Friday, December 2, 2011

A New Beginning (Joshua 5)

Josh 5:8-12 And after the whole nation had been circumcised, they remained where they were in camp until they were healed. Then the Lord said to Joshua, "Today I have rolled away the reproach of Egypt from you." So the place has been called Gilgal to this day. On the evening of the fourteenth day of the month, while camped at Gilgal on the plains of Jericho, the Israelites celebrated the Passover. The day after the Passover, that very day, they ate some of the produce of the land: unleavened bread and roasted grain. The manna stopped the day after they ate this food from the land; there was no longer any manna for the Israelites, but that year they ate of the produce of Canaan.  

The moment Israel crossed the Jordan, three things happened:

1) All males were circumcised: All the males who were not circumcised after the Israelites came out of Egypt forty years ago were circumcised. They ranged from infants to 60 years-old (the oldest males who were still alive were below 20 when Israel begun the 40 years wilderness wandering.) Circumcision is a type of baptism in the New Testament: "In him you were also circumcised, in the putting off of the sinful nature, not with a circumcision done by the hands of men but with the circumcision done by Christ, having been buried with him in baptism and raised with him through your faith in the power of God, who raised him from the dead" (Col 2:11-12). The Lord told Joshua, "Today I have rolled away the reproach of Egypt from you." Egypt was a type of the world and Satanic kingdom. When a person is baptized, God removes the "reproach of Egypt" from him so he is no longer under the rule and power of darkness.
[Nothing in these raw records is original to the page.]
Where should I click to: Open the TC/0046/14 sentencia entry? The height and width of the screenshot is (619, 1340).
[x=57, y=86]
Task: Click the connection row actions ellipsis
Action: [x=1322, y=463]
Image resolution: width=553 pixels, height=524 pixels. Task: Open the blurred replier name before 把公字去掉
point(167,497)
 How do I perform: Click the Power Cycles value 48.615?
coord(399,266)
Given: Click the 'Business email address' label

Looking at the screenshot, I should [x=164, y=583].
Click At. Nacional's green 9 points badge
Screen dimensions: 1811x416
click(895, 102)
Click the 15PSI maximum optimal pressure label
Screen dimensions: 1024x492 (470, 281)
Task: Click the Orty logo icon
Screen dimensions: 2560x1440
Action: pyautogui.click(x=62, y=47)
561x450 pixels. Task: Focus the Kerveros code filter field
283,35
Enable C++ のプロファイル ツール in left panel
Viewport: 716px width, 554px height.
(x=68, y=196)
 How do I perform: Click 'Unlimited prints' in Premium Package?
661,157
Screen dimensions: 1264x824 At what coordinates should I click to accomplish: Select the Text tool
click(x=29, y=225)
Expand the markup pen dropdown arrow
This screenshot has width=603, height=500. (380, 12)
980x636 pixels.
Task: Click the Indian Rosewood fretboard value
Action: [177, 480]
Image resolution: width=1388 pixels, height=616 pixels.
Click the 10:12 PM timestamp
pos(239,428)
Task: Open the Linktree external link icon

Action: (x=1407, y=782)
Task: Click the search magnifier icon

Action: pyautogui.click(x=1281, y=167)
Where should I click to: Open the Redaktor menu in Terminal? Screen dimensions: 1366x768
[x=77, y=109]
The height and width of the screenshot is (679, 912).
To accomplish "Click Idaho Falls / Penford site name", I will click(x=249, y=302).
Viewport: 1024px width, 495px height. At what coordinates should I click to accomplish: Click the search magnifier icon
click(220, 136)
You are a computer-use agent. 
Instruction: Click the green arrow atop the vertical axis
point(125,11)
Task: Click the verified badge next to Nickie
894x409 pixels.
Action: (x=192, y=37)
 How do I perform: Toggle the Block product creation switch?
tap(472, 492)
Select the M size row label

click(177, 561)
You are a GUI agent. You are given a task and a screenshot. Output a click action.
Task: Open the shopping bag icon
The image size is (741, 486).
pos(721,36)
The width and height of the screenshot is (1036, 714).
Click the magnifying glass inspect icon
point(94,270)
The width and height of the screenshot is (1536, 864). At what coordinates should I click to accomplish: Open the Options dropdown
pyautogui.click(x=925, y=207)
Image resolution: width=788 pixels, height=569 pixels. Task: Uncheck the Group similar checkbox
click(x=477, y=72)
Baptism sets us free from Satan's claims over us.

2) They celebrated the Passover: The Passover was a celebration of God's mercy when the angel of death passed over the Hebrew homes on the night before they left Egypt forty years earlier. Jesus on the night before his crucifixion was celebrating the Passover with the disciples when he gave the bread and wine a new meaning: "Take and eat; this is my body...Drink from it, all of you. This is my blood of the covenant, which is poured out for many for the forgiveness of sins" (Mt 26:26-28). While the circumcision, like baptism, is done once, the Passover like the Lord's Supper is repeated. What these two ordinances of Israel (circumcision and Passover) suggest to us who are in the Church is that Israel was as much a part of God's redeemed people as we are now. Israel has its covenantal symbols (circumcision and Passover) and covenantal obligations to keep Law of Moses while the Church has its covenantal symbols (baptism & Holy Communion) and covenantal obligations to keep the Law of the Spirit of Christ:

Rom 8:1-2 Therefore, there is now no condemnation for those who are in Christ Jesus,  because through Christ Jesus the law of the Spirit of life set me free from the law of sin and death. 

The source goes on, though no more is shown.